▶ _Your goal_:
Using the entries below, write out the line with "This screenshot has width=452, height=980.", the line with "Enable Получать электронные", and every line in between, exactly as each is written.

▶ _Material for the task_:

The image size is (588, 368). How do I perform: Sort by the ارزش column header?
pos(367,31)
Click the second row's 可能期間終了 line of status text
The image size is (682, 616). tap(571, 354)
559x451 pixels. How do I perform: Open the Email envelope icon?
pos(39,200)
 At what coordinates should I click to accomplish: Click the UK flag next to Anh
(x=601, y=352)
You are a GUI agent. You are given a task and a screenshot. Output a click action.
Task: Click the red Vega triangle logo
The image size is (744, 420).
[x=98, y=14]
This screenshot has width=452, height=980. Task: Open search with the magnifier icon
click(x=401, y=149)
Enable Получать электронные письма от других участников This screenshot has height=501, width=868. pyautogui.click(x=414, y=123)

...

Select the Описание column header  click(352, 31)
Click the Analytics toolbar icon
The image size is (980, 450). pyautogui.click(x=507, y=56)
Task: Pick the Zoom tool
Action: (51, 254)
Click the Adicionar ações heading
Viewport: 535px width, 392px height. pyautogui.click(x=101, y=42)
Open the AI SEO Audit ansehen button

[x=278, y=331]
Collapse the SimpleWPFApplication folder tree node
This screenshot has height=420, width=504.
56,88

▶ _Answer to the problem_:
This screenshot has width=452, height=980. Task: Open search with the magnifier icon
click(x=401, y=149)
Enable Получать электронные письма от других участников This screenshot has height=501, width=868. pyautogui.click(x=414, y=123)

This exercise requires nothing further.